Utility computable modeling of a Boltzmann model equation for bimolecular chemical reactions and numerical application

• Main Authors: Jiang, X.-Y (Author), Li, Z.-H (Author), Peng, A.-P (Author), Pi, X.-C (Author), Wu, J.-L (Author)
• Format: Article
• Language: English
• Published: American Institute of Physics Inc. 2022
• Subjects: Bi-molecular chemical reactions; Boltzmann equation; Boltzmann model equations; Chemically reacting gas; Computable models; Direct simulation Monte Carlo method; Finite volume method; Gaseous mixture; Gases; Gases mixture; Hypersonic flow; Kinetic models; Kinetic parameters; Kinetic theory; Monte Carlo methods; Multicomponents; Numerical applications; Numerical methods
• Online Access: View Fulltext in Publisher

 A Boltzmann model equation (kinetic model) involving the chemical reaction of a multicomponent gaseous mixture is derived based on Groppi's work ["A Bhatnagar-Gross-Krook-type approach for chemically reacting gas mixtures,"Phys.
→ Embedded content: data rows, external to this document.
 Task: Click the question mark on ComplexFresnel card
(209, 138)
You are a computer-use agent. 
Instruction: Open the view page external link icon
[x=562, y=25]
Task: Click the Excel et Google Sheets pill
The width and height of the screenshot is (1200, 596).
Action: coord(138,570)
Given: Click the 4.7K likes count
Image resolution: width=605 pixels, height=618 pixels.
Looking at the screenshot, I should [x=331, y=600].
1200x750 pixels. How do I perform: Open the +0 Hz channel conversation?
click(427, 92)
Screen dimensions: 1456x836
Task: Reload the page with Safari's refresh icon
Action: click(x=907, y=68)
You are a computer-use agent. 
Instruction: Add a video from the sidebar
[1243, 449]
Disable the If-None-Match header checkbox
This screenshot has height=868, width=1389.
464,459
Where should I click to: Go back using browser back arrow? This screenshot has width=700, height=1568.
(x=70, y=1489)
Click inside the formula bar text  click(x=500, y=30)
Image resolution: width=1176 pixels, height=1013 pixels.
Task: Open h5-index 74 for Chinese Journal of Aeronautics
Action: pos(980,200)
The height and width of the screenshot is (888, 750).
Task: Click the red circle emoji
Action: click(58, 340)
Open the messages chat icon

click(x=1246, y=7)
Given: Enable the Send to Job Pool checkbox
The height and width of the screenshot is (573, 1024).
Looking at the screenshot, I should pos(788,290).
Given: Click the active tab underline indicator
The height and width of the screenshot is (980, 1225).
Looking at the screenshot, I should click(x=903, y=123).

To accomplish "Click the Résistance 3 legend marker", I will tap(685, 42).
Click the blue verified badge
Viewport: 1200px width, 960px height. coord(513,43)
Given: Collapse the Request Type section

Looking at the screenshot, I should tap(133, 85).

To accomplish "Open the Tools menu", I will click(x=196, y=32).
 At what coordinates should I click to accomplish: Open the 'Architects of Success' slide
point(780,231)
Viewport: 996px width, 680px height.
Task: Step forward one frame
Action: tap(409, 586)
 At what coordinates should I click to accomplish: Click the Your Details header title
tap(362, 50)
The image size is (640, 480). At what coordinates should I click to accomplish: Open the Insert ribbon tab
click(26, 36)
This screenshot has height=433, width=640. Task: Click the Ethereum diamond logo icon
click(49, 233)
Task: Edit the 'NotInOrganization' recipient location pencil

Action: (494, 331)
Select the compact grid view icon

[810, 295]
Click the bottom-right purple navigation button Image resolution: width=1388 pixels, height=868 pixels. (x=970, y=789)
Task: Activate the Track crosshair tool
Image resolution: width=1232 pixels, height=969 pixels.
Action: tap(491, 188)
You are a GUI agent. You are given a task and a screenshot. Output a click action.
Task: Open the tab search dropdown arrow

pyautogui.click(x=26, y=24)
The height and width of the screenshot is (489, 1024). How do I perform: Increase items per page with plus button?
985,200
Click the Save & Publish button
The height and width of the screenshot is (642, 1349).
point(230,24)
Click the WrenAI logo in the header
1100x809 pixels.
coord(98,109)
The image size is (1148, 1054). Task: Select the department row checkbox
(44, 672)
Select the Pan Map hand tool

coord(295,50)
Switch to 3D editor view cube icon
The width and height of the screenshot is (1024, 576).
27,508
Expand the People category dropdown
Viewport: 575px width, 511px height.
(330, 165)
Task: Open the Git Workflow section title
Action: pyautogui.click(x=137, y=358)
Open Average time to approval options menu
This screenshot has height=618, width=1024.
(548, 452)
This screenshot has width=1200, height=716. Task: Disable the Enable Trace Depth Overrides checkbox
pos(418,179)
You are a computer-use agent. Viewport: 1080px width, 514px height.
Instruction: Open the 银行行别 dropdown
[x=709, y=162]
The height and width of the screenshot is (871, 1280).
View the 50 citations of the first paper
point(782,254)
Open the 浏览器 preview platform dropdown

Fluids 16, 4273 (2004)], in which the relaxation parameters of elastic collision frequency for rigid elastic spheres are obtained based on the collision term, and the pivotal collision frequency of the chemical reaction is deduced from the chemical reaction rate that is determined by the direct simulation Monte Carlo (DSMC) method. This kinetic model is shown to be conservative, and the H theorem for an endothermic reaction is proven. In the framework of the gas-kinetic unified algorithm, the discrete velocity method, finite volume method, and implicit scheme are applied to solve the proposed kinetic model by introducing a suitable boundary condition at the wall surface. For hypersonic flows around a cylinder, the proposed kinetic model and the corresponding numerical methods are verified for both endothermic and exothermic reactions by comparison of the model's results with results from the DSMC method. The different influences of endothermic and exothermic reactions are also given. Finally, the proposed kinetic model is also used to simulate an exothermic reaction-driven flow in a square cavity. © 2022 Author(s).